Hamlin Valentine Snell (February 14, 1810 – January 29, 1886) was an American lawyer and politician in Florida. He served as speaker of the Florida House of Representatives, was president of the Florida State Senate, and was the eighth mayor of Tampa, Florida.

He was born in Savannah, Georgia. He was William H. Whitaker's half-brother.

Snell originally moved to Florida in the late 1830s. In 1840 he'd be elected as Calhoun County's representative to the Territorial Legislative Council. He'd move once more again to what is today Sarasota in 1842 where he started a guava plantation.

Snell moved to Tampa sometime in late 1857. He became the Port of Tampa's deputy collector in June 1858. He'd serve as the Mayor of Tampa from February 1, 1860, until February 2, 1861. As mayor, he celebrated the start of the American Civil War. Martial law was declared in Tampa on April 21, 1861, by the 20th Florida Regiment after it had taken control of Fort Brooke. Close to three weeks after martial law was declared, he fled Tampa like many other citizens of the city at the time. He married Mary Beville in 1867. Local artist Ruth Finney Horney painted a portrait of him.

**Your tasks:**
**A)** Answer these questions using the Snell biography:
(i) In which city was Snell born?
(ii) What did he start after moving to what is today Sarasota in 1842?
(iii) Whom did he marry in 1867?
**B)** Edit the Snell biography from "Hamlin Valentine Snell" through "H. Whitaker's half-brother." by changing "half-brother" to "stepbrother".

**Information shown:**
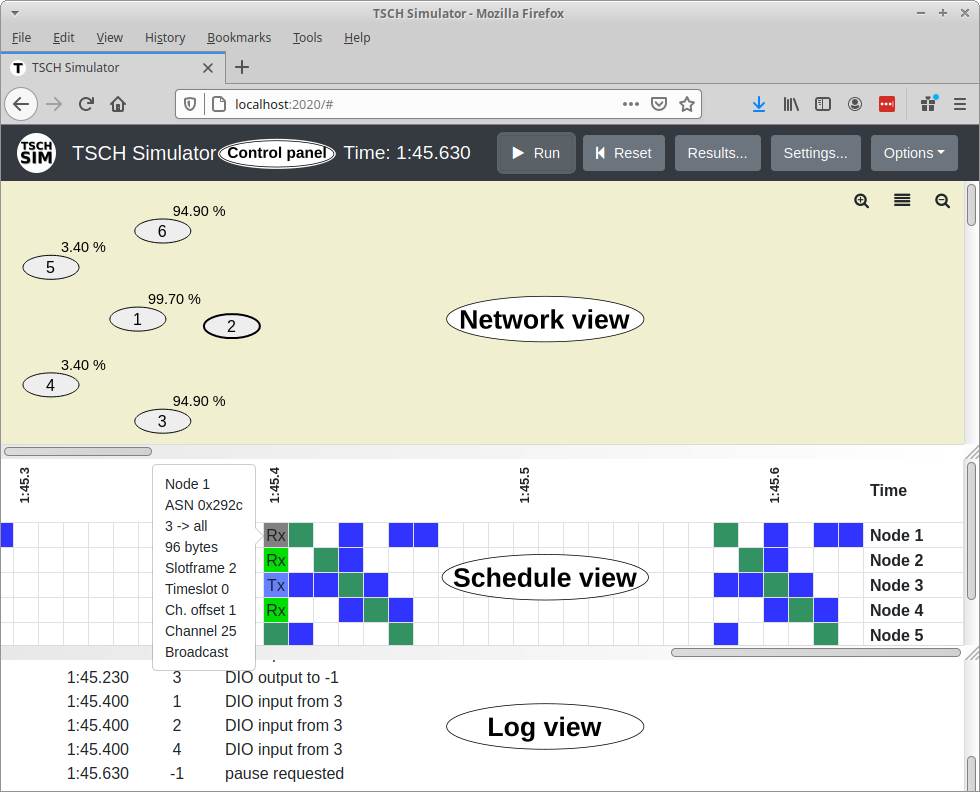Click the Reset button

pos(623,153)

**Answers given:**
**A)**
(i) Savannah, Georgia
(ii) A guava plantation
(iii) Mary Beville

**B)**
Hamlin Valentine Snell (February 14, 1810 – January 29, 1886) was an American lawyer and politician in Florida. He served as speaker of the Florida House of Representatives, was president of the Florida State Senate, and was the eighth mayor of Tampa, Florida.

He was born in Savannah, Georgia. He was William H. Whitaker's stepbrother.